Rewrite the items from the line with "Click the step" up to and including the line with "Action: point(187,46)", putting "search" in place of "magnifier" and leaving everything else the same. Return only those lines.

___ Dataset rows ___

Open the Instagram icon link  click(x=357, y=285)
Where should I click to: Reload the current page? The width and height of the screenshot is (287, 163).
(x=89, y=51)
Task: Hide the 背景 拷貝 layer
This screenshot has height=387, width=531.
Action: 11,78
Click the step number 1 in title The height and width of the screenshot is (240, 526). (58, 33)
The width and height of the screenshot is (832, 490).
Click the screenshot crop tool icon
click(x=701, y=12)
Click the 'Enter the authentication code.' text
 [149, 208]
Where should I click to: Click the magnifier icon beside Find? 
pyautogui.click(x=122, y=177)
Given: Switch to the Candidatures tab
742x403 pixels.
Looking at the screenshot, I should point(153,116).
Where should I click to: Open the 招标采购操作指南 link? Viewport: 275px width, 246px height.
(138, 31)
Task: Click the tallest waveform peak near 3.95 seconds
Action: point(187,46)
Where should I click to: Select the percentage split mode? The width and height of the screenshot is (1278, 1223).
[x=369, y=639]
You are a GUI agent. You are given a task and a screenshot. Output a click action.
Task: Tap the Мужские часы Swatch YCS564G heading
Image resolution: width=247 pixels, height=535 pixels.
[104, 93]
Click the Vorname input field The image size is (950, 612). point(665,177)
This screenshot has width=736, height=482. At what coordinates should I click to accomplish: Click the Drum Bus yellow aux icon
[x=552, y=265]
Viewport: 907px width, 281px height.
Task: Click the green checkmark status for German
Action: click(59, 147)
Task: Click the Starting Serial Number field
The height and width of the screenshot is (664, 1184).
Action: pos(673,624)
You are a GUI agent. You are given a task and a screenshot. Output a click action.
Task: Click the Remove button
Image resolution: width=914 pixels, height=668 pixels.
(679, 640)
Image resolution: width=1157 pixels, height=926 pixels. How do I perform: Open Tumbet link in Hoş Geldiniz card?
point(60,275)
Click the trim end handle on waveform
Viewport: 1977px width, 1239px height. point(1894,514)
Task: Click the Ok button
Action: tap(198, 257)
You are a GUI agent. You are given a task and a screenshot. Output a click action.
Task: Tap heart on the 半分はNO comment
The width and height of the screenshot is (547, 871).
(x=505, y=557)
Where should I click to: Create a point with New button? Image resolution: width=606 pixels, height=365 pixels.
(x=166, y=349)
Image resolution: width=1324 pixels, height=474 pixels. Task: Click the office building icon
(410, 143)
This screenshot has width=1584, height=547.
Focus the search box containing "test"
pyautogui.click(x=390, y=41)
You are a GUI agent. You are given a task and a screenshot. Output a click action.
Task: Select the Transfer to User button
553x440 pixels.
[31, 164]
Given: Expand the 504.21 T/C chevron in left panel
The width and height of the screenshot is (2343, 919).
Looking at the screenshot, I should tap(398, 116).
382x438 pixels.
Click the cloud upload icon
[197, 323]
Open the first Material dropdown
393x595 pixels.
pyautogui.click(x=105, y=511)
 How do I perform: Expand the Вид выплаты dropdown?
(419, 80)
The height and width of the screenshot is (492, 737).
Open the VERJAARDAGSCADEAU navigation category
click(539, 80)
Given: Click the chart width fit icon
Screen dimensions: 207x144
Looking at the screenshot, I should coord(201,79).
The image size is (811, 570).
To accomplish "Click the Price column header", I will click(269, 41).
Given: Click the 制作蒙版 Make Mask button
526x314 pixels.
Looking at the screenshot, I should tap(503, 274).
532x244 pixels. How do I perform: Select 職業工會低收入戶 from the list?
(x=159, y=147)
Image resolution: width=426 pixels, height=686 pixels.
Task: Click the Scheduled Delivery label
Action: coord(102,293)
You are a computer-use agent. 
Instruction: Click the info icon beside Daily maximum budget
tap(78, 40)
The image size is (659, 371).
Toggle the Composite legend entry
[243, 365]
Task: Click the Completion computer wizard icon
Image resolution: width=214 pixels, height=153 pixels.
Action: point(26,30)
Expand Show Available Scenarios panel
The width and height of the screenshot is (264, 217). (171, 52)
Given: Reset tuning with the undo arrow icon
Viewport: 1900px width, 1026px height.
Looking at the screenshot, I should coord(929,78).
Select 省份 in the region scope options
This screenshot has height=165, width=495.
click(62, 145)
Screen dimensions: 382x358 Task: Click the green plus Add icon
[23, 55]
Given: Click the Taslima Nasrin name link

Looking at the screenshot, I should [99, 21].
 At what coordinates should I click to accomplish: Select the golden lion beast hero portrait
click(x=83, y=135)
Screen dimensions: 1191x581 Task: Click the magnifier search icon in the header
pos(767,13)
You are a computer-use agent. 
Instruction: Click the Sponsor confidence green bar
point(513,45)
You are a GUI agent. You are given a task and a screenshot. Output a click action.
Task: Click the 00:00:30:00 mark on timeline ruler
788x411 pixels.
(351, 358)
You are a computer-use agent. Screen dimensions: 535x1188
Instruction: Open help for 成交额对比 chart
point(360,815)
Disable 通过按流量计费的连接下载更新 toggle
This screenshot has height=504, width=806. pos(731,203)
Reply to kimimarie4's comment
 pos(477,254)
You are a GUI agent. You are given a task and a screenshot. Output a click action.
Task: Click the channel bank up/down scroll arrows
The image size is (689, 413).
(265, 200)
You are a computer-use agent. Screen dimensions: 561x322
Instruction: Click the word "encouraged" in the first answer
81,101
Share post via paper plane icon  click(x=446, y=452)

___

## Result of the exercise
Click the step number 1 in title The height and width of the screenshot is (240, 526). (58, 33)
The width and height of the screenshot is (832, 490).
Click the screenshot crop tool icon
click(x=701, y=12)
Click the 'Enter the authentication code.' text
 [149, 208]
Where should I click to: Click the search icon beside Find? 
pyautogui.click(x=122, y=177)
Given: Switch to the Candidatures tab
742x403 pixels.
Looking at the screenshot, I should point(153,116).
Where should I click to: Open the 招标采购操作指南 link? Viewport: 275px width, 246px height.
(138, 31)
Task: Click the tallest waveform peak near 3.95 seconds
Action: point(187,46)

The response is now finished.